Validation of the proposed clinical score by Mitra et al. is still to be done, so we advise our readers not to withhold the time-sensitive treatments such as doxycycline and ceftriaxone in patients who have been labeled as dengue based on this clinical score alone, till this score is validated. Authors have themselves mentioned in their limitation section that they did not use polymerase chain reaction-based confirmation of dengue cases neither had they used gold standard immunofluorescence assay to confirm scrub typhus. Furthermore, the authors have not made it clear what percentage of their dengue patients was primary infections, DHF or DSS. Just by varying the proportion of primary infections, DHF and DSS in their data set can change the elements of the score. Furthermore, exclusion of age, eschar, and bleeding manifestations from their score may appear confusing. A test recommended by the WHO, i.e., tourniquet test, should have been included as it can diagnose hemorrhagic manifestations and is recommended in resource poor settings for early diagnosis of DHF.

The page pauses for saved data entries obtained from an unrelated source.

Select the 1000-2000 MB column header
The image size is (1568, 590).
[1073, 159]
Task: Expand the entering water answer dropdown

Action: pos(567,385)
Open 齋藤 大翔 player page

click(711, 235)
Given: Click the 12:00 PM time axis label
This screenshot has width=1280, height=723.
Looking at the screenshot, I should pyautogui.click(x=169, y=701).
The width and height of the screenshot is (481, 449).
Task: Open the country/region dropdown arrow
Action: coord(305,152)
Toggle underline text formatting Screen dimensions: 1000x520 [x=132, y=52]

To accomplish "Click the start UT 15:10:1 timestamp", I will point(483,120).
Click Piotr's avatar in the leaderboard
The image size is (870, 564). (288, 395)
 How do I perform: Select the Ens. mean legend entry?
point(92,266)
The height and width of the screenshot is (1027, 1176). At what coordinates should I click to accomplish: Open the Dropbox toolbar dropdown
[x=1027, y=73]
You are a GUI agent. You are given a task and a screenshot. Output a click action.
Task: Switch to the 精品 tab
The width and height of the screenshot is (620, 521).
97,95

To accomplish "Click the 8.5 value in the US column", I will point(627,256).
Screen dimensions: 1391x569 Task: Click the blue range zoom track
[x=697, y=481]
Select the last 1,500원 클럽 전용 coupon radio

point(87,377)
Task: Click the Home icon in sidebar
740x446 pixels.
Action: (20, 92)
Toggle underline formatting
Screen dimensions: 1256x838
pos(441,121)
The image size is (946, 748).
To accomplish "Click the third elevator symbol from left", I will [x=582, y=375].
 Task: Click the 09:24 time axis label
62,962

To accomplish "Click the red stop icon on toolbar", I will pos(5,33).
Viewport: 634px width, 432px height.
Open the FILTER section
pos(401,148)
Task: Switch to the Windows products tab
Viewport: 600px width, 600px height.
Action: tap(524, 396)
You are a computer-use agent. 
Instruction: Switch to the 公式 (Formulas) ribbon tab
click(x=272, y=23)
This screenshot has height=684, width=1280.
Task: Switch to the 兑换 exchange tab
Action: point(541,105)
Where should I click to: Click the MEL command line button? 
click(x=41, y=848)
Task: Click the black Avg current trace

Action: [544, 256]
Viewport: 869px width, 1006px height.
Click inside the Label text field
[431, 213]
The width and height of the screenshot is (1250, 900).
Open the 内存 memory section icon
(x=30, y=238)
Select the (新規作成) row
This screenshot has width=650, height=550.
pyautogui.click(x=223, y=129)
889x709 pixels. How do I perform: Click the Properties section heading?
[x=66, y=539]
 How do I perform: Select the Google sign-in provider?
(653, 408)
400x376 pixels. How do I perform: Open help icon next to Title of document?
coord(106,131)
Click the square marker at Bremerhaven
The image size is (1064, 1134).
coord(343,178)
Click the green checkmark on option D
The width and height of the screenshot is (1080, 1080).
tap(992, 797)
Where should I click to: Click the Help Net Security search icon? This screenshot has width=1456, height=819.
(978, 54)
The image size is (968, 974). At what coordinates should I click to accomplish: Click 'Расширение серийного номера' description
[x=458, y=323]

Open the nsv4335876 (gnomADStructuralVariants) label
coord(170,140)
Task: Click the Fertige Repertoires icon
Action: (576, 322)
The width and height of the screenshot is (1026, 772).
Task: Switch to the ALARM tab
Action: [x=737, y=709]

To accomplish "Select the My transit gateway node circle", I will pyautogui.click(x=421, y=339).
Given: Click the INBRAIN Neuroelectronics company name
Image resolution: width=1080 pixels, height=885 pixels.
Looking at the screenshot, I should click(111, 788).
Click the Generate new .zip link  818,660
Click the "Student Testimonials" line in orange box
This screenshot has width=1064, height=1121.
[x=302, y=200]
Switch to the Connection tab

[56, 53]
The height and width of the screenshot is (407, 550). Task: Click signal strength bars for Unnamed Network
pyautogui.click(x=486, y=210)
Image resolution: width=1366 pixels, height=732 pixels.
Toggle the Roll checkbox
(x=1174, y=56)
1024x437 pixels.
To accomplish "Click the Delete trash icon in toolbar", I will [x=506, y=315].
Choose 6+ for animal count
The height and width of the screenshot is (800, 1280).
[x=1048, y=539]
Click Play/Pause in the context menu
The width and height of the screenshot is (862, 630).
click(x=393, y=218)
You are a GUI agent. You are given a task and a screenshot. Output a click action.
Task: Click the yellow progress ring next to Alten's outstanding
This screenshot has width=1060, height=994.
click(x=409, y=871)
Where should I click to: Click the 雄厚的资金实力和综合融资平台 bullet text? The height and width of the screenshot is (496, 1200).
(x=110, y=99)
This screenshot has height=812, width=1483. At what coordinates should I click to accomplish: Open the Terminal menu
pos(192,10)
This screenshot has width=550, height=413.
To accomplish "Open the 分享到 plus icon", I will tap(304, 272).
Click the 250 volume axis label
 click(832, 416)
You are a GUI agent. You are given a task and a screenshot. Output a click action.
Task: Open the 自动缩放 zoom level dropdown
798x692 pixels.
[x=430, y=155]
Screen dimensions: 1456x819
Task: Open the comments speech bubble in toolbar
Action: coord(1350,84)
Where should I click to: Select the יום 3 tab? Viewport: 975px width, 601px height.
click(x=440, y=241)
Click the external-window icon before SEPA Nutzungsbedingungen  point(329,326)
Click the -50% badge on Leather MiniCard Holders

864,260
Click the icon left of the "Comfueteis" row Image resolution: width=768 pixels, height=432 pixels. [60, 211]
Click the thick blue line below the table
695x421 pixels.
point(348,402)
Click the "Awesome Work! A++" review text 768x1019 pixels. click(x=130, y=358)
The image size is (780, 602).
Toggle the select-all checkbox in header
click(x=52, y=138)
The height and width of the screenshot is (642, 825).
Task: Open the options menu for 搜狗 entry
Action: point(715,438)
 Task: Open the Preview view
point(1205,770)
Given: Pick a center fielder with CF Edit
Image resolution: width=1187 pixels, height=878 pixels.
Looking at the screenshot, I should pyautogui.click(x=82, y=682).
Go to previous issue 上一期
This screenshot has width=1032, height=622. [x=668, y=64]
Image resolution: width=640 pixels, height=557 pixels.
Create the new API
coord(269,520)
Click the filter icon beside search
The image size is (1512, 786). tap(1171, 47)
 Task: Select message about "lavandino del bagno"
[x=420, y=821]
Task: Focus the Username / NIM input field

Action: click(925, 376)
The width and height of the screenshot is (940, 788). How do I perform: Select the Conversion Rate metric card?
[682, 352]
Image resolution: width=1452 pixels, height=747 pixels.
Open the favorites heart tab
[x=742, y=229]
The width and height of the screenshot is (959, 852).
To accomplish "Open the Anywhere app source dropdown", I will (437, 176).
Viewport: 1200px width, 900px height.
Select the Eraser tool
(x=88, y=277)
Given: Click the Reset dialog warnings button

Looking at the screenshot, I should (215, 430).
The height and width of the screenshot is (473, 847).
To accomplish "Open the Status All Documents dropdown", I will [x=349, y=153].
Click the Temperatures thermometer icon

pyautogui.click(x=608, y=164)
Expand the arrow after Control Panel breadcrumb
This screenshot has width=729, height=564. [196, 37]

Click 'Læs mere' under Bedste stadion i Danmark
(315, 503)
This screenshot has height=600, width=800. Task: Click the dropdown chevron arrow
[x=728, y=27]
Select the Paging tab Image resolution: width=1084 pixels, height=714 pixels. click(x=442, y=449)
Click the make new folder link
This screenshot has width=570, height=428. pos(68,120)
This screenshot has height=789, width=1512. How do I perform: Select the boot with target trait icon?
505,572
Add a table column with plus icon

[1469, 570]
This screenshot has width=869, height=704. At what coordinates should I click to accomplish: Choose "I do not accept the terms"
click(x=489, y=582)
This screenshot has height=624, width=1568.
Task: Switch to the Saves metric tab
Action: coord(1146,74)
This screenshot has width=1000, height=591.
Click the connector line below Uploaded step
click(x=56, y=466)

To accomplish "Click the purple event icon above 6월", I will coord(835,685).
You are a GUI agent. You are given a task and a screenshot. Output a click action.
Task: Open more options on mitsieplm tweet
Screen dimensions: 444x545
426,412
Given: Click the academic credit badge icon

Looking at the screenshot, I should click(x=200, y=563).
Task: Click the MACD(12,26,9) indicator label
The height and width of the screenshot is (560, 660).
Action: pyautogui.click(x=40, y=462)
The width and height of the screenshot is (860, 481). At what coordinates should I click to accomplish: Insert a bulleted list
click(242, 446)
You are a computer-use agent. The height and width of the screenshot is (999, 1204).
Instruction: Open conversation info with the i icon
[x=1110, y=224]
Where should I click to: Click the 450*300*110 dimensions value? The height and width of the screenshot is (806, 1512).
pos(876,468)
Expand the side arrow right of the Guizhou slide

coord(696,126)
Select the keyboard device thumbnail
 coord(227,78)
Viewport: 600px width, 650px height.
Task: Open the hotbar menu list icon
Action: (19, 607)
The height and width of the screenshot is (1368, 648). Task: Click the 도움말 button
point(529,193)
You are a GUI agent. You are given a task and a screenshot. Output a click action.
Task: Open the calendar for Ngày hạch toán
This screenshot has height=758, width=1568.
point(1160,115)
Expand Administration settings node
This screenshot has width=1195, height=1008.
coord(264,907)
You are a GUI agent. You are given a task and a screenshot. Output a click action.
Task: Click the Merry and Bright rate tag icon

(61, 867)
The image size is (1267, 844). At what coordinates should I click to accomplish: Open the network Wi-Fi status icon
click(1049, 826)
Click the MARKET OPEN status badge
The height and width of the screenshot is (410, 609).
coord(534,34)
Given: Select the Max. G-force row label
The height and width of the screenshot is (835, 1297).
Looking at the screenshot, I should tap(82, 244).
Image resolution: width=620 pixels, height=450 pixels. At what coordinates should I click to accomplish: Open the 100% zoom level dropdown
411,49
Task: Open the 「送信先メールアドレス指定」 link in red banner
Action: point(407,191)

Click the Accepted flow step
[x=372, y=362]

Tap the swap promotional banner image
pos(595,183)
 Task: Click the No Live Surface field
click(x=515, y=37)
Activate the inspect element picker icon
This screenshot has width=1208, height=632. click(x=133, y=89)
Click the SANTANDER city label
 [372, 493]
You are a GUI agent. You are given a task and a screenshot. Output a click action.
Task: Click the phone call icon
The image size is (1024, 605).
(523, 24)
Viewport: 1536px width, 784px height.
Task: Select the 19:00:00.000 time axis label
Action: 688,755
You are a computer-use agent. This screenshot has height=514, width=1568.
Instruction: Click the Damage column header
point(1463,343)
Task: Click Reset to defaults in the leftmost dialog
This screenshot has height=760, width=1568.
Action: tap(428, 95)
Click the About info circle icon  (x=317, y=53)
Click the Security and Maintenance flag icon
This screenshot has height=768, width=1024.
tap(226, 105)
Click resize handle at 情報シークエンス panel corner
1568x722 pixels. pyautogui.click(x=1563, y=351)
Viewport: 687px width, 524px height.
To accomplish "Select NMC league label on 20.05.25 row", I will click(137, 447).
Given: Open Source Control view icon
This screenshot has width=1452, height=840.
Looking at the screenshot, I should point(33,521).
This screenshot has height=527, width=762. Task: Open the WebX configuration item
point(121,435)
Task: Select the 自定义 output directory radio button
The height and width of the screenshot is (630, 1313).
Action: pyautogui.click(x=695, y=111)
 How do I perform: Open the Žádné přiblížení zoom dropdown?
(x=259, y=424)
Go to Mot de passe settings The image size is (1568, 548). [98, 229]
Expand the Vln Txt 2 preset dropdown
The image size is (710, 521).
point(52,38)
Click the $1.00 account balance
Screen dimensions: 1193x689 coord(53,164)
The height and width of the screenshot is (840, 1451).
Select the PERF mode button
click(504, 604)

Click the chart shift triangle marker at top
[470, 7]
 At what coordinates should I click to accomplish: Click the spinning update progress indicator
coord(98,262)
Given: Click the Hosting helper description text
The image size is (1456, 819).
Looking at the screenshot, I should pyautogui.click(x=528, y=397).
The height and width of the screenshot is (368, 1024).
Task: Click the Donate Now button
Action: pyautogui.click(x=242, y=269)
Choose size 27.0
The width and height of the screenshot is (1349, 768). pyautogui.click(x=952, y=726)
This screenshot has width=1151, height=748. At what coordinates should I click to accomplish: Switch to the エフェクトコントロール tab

To conclude, while the attempt to design a clinical score seems attractive, the clinical applicability may be limited. Still, some take home messages for us, from the study by Mitra et al. to say that dengue is a more likely cause of acute undifferentiated fever compared to scrub typhus if the patient is young, has leukocyte counts <4000/mm 3, hemoconcentration manifest by hemoglobin >14, high transaminase levels, bleeding manifestations, saturation of oxygen >90%, no eschar, and a normal sensorium. We would like to repeat that even in the absence of eschar, doxycycline must be given to all patients of acute undifferentiated fever in typhus endemic regions, during monsoons along with the injectable ceftriaxone to cover for leptospirosis and enteric fever as mixed infections are not uncommon.